The market was an easy read in 2008 as the Dow collapsed from 13,338 to a low of 7,392 by November. The Nasdaq fell from a high of 2,661 to a low of 1,295 by October of that year. Folks, that is a 50% haircut.
In 2009, the Dow rebounded off a low of 7,856 to a high of 10,605 while the Nasdaq soared from 1,476 to a high of 2,295. As you can see, this basically amounts to 50% gains which shows us two things.
In 2008, it was easier to trade put options and make money on the way down. Our track record shows this. In 2009, we mainly recommended call options. As we release our results for 2010 for all of our closed trades you will see our track record is around 60% for our trades.
It’s possible to make a good living if you hit 60% of your trades but we are more accustomed to hitting over 70% of our trades. The good news is that we aren’t ashamed of hitting 60% of our trades but we wanted to show you the “transition” the market is currently going through.
We saw this in mid-January when the market was approaching our targets and we knew we would either “breakout” or “retreat” from current levels. We still trade, regardless of market conditions, but we protected ourselves by going out to May, June and September with some of our call options trades. We have also used put options this year because when the market is this choppy and with this volatile, you need protection.
Even better news, is that there will be a pure play on the trend over the next few months as we think the volatility continues. We still think there is a chance the bulls push through our targets but we wouldn’t be surprised at all if we touch those targets and fade. If the market fades again, then the bears will take center stage.
As far as our portfolio, we are trying to preach these market conditions but IT IS a tougher market to trade and we do not send out trades just to grow our subscriber base. In fact, many of you know we will be limiting our membership to 1,000 subscribers because we don’t want to be like other option newsletters. One of our recent subscribers said that he was with another service which sent out 14 straight losing trades from mid-January up until now. The problem was his service dropped coverage of the trades and never responded to his emails about the current trades. Folks, we don’t roll that way.
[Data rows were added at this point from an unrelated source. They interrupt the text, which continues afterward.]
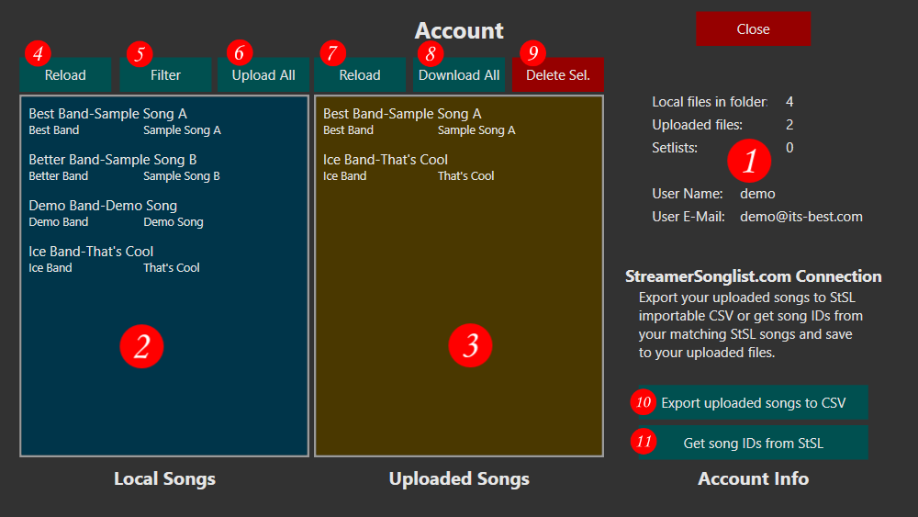Screen dimensions: 918x517
Task: Click Get song IDs from StSL
Action: click(753, 443)
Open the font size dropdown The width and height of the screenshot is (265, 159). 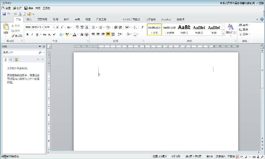pyautogui.click(x=54, y=27)
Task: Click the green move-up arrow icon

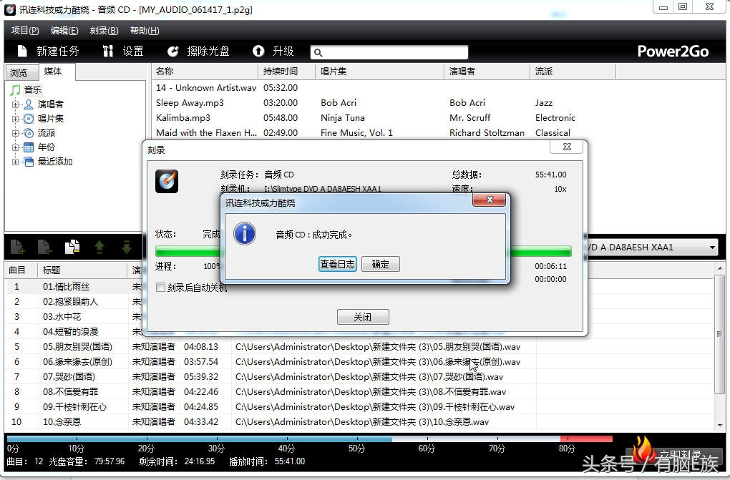Action: [x=98, y=246]
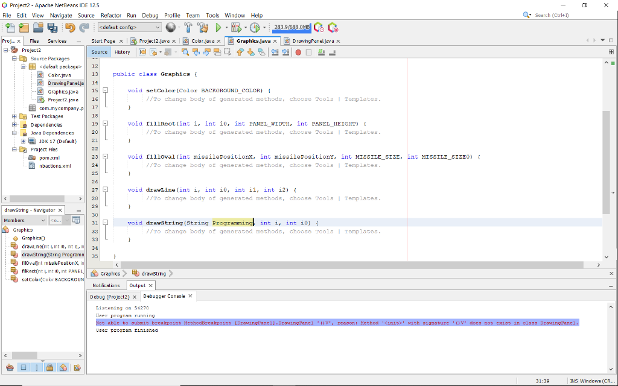Viewport: 618px width, 386px height.
Task: Open the Refactor menu
Action: 110,15
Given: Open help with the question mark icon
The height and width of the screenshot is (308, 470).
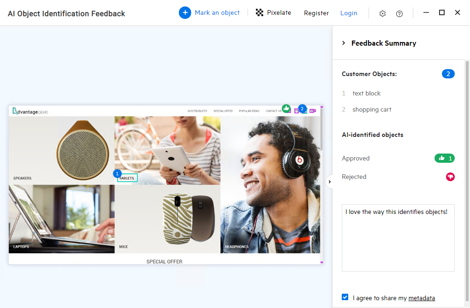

We thought we would take some time to talk about the current market conditions and the trading atmosphere we are in to give you a better perspective on things. That said, we remain extremely excited because the current volatility will continue to offer us some fat trading opportunities but there will be risks.
Looking ahead to this week, we have a number of events that will be headwinds for the market.
Toyota’s (TM, $73.35, down $0.09) President changed his mind and will testify at a congressional hearing on Wednesday about the company’s recent recalls. The House Oversight and Government Reform Committee is investigating Toyota’s recall of more than 8.5 million vehicles for gas-pedal and sudden-acceleration problems.
Federal Reserve Chairman Ben Bernanke will be in front of Congress again on Wednesday and Thursday to give his semi-annual monetary policy report to Congress.
There will be some economic news the market will have to digest as well. The government will release new homes sales data for the month of January on Wednesday, while the National Association of Realtors will report its data for existing home sales on Friday.
We will be back in the morning with a fresh outlook and a complete update for all of the current trades. We are also looking at a number of stocks that we will be adding to our Watch List.
As we head to press, Dow futures are up 26 points…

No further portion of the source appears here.